In a breakthrough technological leap forward, I, ©, am delighted to be able to offer a Fridge-Freezer to Fridge-Friesian conversion kit. It comprises pre-cut self adhesive panels to beautify any cool (i.e. Fridge, freezer, fridge-freezer combo, chest freezer, etc.) surfaced domestic appliance. Literally several fun hours can be spent deciding where to place the transfers. Afterwards, chuckle as you put milk in it!

Fridge-Freezer to Fridge-Friesian conversion kit for less than ten pounds? It's crazy I tell you!

This great kit, complete with easy-to-follow instructions, is available for just £9.99, plus £2.00 postage and packaging to an address in the UK. Please allow up to 28 days for delivery, as per usual.

Easter Island Head Self Portrait by ©!

Easter Island Moai style self portrait of Paul, by Paul, for Paul. Self obsession taken to the next level. Bring it on!

This piece of exquisite sculpture was created from a lump of discarded building waste by careful application of a screwdriver. Ideal for home or garden (although its porous nature means it's in danger from frost damage, I should think) each one will be unique. With several photographs of a subject, taken from different angles, I should be able to make a similar Easter Island Head format portrait of them. Cool eh? Artworks similar to this hand crafted, 25cm tall head are available from just £39.99, plus £4.50 postage and packaging to an address in the UK. Again, please allow up to 28 days for delivery.

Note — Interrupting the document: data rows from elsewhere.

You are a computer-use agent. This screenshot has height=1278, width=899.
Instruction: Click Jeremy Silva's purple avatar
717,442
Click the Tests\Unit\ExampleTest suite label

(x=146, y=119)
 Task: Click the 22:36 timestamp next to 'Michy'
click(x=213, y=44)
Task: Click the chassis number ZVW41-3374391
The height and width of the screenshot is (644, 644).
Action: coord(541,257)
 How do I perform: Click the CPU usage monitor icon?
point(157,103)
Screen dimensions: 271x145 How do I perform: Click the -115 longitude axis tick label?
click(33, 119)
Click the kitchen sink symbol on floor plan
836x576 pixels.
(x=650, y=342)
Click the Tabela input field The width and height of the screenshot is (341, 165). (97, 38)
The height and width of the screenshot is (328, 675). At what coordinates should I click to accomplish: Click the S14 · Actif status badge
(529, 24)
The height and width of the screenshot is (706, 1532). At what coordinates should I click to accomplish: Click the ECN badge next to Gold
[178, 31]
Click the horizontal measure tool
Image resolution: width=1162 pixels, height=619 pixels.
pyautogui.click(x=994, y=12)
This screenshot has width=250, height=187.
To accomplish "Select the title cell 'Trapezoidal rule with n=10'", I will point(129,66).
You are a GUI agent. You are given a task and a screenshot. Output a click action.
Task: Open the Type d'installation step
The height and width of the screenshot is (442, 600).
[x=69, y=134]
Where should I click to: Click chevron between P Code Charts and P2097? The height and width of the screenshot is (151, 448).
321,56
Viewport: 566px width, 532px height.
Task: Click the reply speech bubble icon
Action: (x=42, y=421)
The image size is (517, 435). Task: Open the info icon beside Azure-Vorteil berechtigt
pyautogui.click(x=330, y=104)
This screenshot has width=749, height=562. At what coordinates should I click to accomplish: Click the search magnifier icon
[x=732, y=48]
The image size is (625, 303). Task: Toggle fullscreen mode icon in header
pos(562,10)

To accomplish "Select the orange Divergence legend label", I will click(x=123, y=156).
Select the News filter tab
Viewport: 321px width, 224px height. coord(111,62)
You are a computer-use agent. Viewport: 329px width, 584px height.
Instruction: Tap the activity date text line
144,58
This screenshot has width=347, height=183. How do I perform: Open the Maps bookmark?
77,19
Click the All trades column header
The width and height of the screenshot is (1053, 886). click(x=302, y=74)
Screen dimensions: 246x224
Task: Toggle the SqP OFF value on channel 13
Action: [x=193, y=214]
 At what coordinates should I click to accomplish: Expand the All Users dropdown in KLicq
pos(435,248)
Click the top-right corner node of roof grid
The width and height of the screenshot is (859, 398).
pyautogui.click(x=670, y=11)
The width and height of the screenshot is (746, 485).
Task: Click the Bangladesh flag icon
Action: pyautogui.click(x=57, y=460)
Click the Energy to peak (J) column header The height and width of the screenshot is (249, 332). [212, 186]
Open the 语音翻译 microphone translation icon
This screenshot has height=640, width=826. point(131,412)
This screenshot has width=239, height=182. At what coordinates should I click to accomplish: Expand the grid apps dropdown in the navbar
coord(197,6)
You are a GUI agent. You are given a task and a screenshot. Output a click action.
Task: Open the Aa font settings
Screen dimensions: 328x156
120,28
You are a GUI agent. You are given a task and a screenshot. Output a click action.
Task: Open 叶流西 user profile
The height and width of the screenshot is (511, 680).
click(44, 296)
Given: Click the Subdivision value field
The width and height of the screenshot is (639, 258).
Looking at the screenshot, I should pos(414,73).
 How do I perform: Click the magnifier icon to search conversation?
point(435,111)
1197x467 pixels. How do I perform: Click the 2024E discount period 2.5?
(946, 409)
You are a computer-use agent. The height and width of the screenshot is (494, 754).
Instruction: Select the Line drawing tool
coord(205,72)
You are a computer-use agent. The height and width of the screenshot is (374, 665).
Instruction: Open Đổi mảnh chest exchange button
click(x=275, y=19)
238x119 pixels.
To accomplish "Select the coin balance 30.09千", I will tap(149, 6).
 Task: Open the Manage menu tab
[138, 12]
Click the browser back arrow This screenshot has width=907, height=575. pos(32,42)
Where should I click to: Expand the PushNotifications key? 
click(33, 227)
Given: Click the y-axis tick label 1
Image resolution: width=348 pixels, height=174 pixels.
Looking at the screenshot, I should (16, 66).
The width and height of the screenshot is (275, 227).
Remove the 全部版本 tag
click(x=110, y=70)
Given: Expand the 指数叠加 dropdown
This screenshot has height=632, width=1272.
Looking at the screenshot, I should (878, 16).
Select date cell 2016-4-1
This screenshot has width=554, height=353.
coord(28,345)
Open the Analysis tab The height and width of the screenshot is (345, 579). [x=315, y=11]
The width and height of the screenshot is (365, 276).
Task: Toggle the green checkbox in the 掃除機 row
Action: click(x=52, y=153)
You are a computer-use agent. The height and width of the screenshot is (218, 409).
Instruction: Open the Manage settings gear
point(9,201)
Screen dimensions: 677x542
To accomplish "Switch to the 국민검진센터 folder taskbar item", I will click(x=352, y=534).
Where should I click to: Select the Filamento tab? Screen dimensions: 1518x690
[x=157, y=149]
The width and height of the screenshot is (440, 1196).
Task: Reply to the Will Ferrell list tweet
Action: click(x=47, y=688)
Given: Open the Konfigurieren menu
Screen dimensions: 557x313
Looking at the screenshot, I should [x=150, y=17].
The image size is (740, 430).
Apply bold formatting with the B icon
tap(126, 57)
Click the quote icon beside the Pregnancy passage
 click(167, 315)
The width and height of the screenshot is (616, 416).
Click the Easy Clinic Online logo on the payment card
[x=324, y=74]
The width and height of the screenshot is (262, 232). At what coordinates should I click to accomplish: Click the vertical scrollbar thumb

Click here for a bit of 360° Easter Island Head based fun.

How To Place Your Order:

I don't accept this . Or this. Sorry

I can't accept any cards at the moment,
which makes something of a mockery
of having an online shop really.

If you really, really want something off of this page, E-mail me and I'm sure we'll be able to sort something out. I guess you could send me a cheque or something. And yes, a discount on postage and packaging is given for orders of three items or more at the same time.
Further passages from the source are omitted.